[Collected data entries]
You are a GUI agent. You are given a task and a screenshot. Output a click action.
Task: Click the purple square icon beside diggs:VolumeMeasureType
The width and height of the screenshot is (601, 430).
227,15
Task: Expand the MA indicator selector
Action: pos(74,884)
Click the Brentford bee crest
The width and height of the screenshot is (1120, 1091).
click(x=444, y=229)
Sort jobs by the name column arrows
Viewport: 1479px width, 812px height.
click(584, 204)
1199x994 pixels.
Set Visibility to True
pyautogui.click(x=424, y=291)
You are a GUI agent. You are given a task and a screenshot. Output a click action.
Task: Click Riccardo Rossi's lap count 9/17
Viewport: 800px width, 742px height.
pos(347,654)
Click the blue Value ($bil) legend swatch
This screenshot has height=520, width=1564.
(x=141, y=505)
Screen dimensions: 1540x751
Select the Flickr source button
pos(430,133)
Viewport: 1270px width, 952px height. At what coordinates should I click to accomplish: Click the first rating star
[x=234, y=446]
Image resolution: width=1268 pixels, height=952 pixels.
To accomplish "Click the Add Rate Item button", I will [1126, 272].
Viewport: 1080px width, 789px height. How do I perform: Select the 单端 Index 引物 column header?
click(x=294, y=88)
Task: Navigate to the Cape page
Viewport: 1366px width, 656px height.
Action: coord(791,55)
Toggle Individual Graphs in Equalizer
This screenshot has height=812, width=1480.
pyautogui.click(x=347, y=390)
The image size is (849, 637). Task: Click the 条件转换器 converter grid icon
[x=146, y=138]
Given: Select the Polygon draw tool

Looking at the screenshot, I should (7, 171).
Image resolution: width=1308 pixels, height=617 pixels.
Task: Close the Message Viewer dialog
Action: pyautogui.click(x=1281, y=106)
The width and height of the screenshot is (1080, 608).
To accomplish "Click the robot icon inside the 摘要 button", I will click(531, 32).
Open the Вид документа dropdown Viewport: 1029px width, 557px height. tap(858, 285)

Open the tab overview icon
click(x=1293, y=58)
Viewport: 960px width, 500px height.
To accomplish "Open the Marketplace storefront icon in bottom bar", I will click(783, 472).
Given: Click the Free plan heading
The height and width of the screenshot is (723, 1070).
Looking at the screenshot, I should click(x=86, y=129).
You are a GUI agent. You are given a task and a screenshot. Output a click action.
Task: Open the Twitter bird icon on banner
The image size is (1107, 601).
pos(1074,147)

The task>
The answer should consist of the lines from the one with "Task: Open the Twitter bird icon on banner" through the last line of the entries, duplicated exactly and nothing more.

Answer for the task>
Task: Open the Twitter bird icon on banner
The image size is (1107, 601).
pos(1074,147)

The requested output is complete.